Wirtschaftsnachrichten für Ärzte | ARZT & WIRTSCHAFT
Corona-News

Der 59-jährige ist Facharzt für Frauenheilkunde und Geburtshilfe, Arzt für Naturheilverfahren sowie praktischer Arzt. Er ist auch Mitglied und stellvertretender Vorsitzender des Vereins „Mediziner und Wissenschaftler für Gesundheit, Freiheit und Demokratie“, der sich u.a. gegen die „Maskenpflicht“ ausspricht.

Das Engagement gegen die Corona-Schutzmaßnahmen beschränkte der Arzt allerdings nicht nur auf den Verein. Laut Anklage stellte er in insgesamt 79 Fällen falsche Atteste aus.

Patienten ohne Untersuchung von Maskenpflicht und Desinfektion befreit

Den Attesten fügte er nach Angaben des Gerichts nahezu identisch die Diagnosen F41.0 (Panikstörung, Panikneurose), R42 (Schwindel, Vertigo), R51 (Kopfschmerzen), F98.80 (emotionale Störung in der Kindheit), R06.0 (Dyspnoe, Atemnot) ein. Er bestätigte schriftlich, dass es für den Patienten aus gesundheitlichen Gründen nicht möglich oder unzumutbar sei, eine Mund-Nasen-Bedeckung bzw. eine Alltagsmaske oder ein Faceshield zu tragen. Ebenso wurden Patienten davon befreit, „sich mit Desinfektionsmitteln die Hände desinfizieren zu müssen“. Zum Teil enthalten die Atteste auch rechtliche Ausführungen.

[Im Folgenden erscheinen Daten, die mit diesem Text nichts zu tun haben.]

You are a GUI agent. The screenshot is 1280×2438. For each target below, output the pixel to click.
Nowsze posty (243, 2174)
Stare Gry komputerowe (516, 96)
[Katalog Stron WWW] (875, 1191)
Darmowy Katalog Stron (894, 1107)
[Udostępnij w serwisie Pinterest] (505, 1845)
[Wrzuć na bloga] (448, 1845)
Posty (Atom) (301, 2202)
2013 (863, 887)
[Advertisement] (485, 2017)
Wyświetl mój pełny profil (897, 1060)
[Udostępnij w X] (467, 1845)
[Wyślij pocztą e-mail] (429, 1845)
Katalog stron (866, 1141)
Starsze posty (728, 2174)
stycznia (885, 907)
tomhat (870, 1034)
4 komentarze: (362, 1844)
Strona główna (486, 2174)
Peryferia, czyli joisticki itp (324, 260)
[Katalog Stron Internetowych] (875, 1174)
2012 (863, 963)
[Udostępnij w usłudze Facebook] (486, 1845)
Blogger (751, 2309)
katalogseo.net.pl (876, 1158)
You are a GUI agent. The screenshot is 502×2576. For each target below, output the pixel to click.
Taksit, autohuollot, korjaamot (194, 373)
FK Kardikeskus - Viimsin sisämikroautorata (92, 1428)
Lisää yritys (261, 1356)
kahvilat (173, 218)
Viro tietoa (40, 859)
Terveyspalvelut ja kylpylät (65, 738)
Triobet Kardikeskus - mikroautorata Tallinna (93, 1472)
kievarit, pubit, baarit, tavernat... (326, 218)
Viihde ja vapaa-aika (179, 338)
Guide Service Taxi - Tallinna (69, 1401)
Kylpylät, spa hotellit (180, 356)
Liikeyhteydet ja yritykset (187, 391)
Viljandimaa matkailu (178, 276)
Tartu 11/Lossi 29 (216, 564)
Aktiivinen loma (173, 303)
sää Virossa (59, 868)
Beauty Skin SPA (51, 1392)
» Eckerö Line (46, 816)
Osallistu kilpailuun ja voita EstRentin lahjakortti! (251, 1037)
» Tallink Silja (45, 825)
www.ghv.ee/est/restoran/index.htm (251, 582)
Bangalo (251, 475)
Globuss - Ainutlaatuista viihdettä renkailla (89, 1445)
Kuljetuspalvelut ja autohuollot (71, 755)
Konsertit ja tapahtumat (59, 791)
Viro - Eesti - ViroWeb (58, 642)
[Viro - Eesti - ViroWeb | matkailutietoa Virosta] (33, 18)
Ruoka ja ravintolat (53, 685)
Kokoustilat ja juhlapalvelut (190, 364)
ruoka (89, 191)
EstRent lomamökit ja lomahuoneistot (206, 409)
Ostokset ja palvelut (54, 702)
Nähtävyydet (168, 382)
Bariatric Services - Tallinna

Das Problem: Die Gesundheitszeugnisse wurden ohne eine persönliche Untersuchung durch den Arzt ausgestellt. Laut Anklage wurden die Atteste durch „Patienten“ einfach per E-Mail bzw. schriftlich angefordert, teilweise wurden die Personalien von an einer Freistellung von der Maskenpflicht interessierten Patienten durch Mitglieder des Vereins „Mediziner und Wissenschaftler für Gesundheit, Freiheit und Demokratie“ erhoben. In einigen Fällen wurden auch Atteste von Eltern schulpflichtiger Kinder im Rahmen einer persönlichen Vorsprache beim Angeklagten angefordert, wobei die Kinder ebenfalls nicht untersucht wurden.

Arzt begründet fehlende Untersuchung durch vorhandene Studien

Der Arzt bestätigte vor Gericht, dass er die Befreiungen von der Maskenpflicht ohne vorherige körperliche Untersuchung in den vorgenannten Fällen attestiert hat. Als Mediziner sei er aufgrund einschlägiger Studien überzeugt, dass das Tragen eines Mund-Nasen-Schutzes gesundheitsgefährdend sei und zudem auch keinen erhöhten Schutz vor der Infektion mit dem Covid-19-Virus biete. Deshalb sei es aus seiner Sicht ausreichend gewesen, sich die Beschwerden der Patienten beim Maskentragen fernmündlich schildern zu lassen bzw. auf die Angaben der Eltern im Hinblick auf die Beschwerden ihrer Kinder zu vertrauen.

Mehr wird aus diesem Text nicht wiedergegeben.